438. Paris, le 30 septembre 1840
Midi
Je vais vous dire toute la vérité à la condition que vous ne vous inquiéterez point. J’ai été saisie cette nuit de crampes au cœur et à la poitrine assez vives pour m’obliger à faire venir mon médecin il est venu à cinq heures. Il m’a fait faire des frictions, prendre des potions pour me faire transpirer. Cela a réussi, mais le mal est encore là. Je ne puis ni parler, en respirer librement. Je suis levée depuis un quart d’heure, on refait mon lit. Le médecin dit que c’est un cold pas autre chose. Je n’ai pas de fièvre. Eh bien vous savez tout et vous attendrez demain sans la moindre inquiétude. Mais je ne puis pas écrire longtemps.

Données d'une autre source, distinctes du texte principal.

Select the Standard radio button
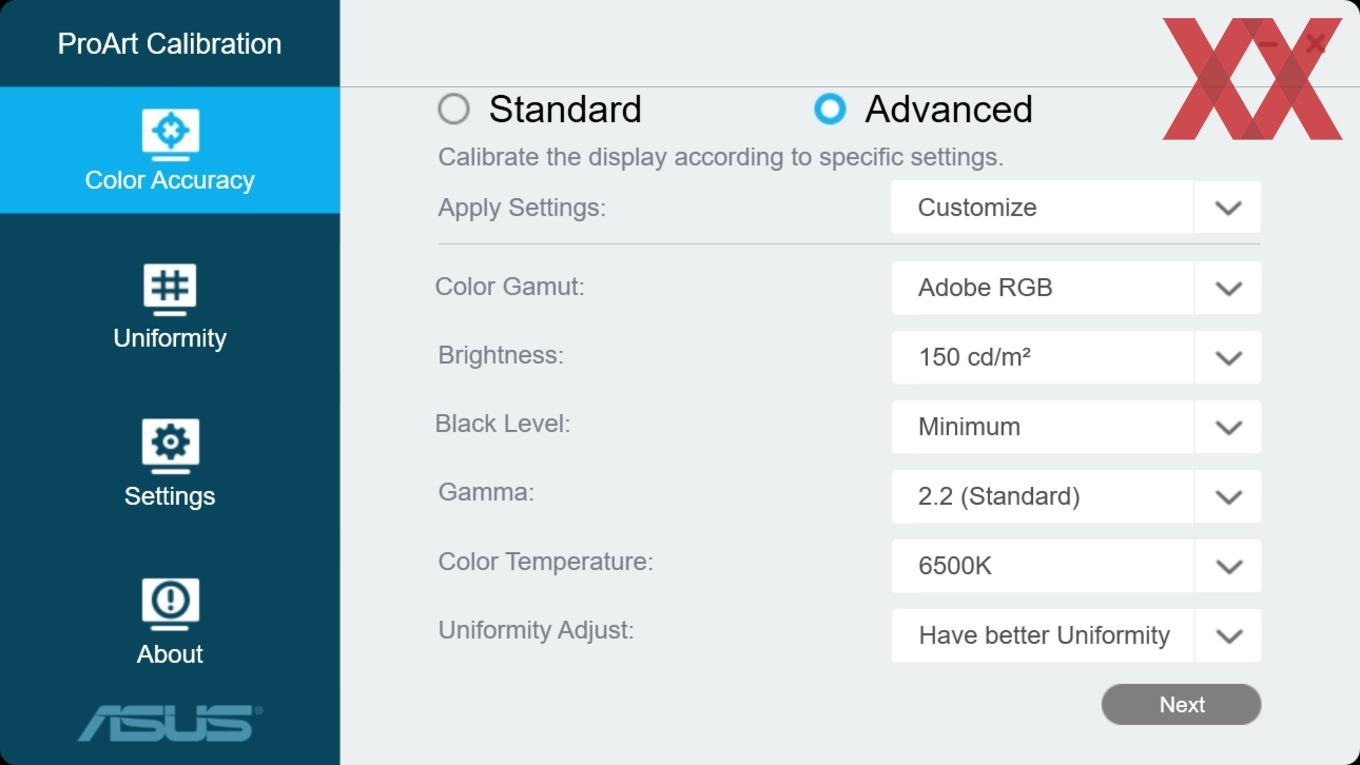 454,109
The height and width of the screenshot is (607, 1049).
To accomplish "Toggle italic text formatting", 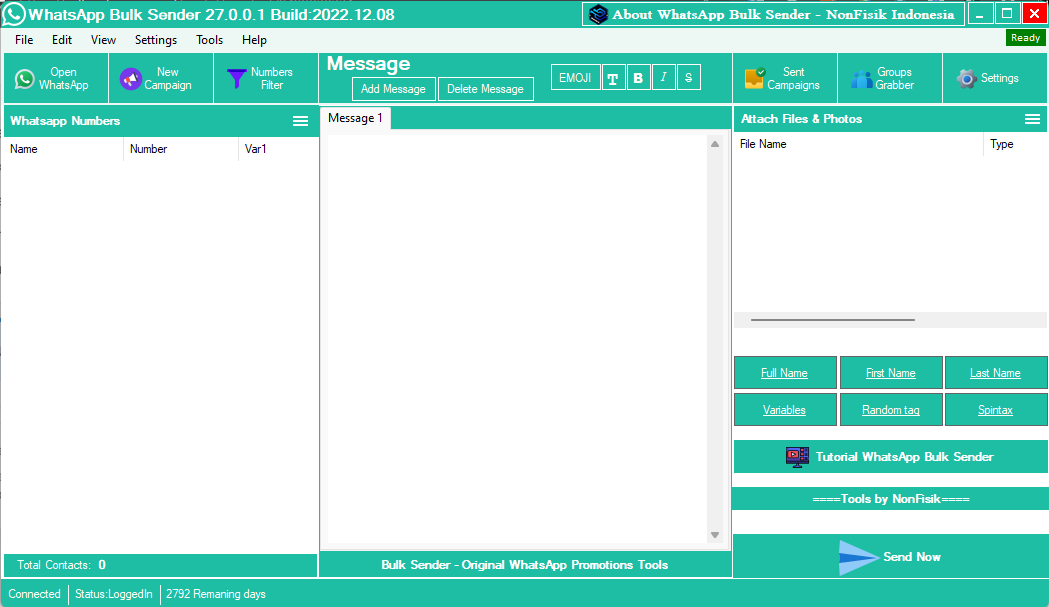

Et j’avais tant à dire aujourd’hui 30 ! Au milieu de mes douleurs cette nuit, cette date m’est revenue à l’esprit et bien le croiriez-vous ? Je ne sais plus me rappeler ce qui s’est dit, ce qui s’est passé. Pas un détail mais le mot, l’idée, si vifs si profonds dans mon cœur. Je répète les 30 avec tant de passion. J’attends encore l’explication du bis, et j’attends encore la lettre qui doit être venue aujourd’hui. Dimanche il y avait quatre semaines depuis le 30. Dimanche prochain, il y aura quatre semaines de mon départ, je crois qu’il y a quatre ans Dans d’autres moments je crois que c’était hier. nous ne savons rien régler en nous. Nos imperfections sont si de diverses.
Adieu, il faut que je finisse. Je n’ai rien à vous dire. On attend ici avec anxiété. M. de Flahaut a écrit qu’il avait bon espoir à la suite d’un long entretien avec lord Palrmerston. J’espère qu’il n’ajoutera pas à la confusion. Je ne sais si je dois rien espérer du conseil. La seule chose sûre c’est que cet état d’incertitude ne saurait le prolonger, tout est trop tendre.
Fleischmann m’a bien confirmé ce que je vous disais hier je crois. L’Allemagne est très heureuse très peu remuer révolutionnairement parlant Elle sera fort unie pour le défense. Dieu garde que vous l’y forciez. Une longue visite hier du prince Paul de Wurtemberg ; bon a entendre, raisonnant juste, et voyant noir comme tout le monde. comme tout le monde. M. de Broglie repart pour la Suisse tout de suite presque, car le procès va être fini. On dit que c’est pitoyable ce procès.
Adieu, envoyez-moi, la paix, je vous enverrai demain ma convalescence j’espère adieu. Adieu comme le 30 aussi sérieux, aussi éternel.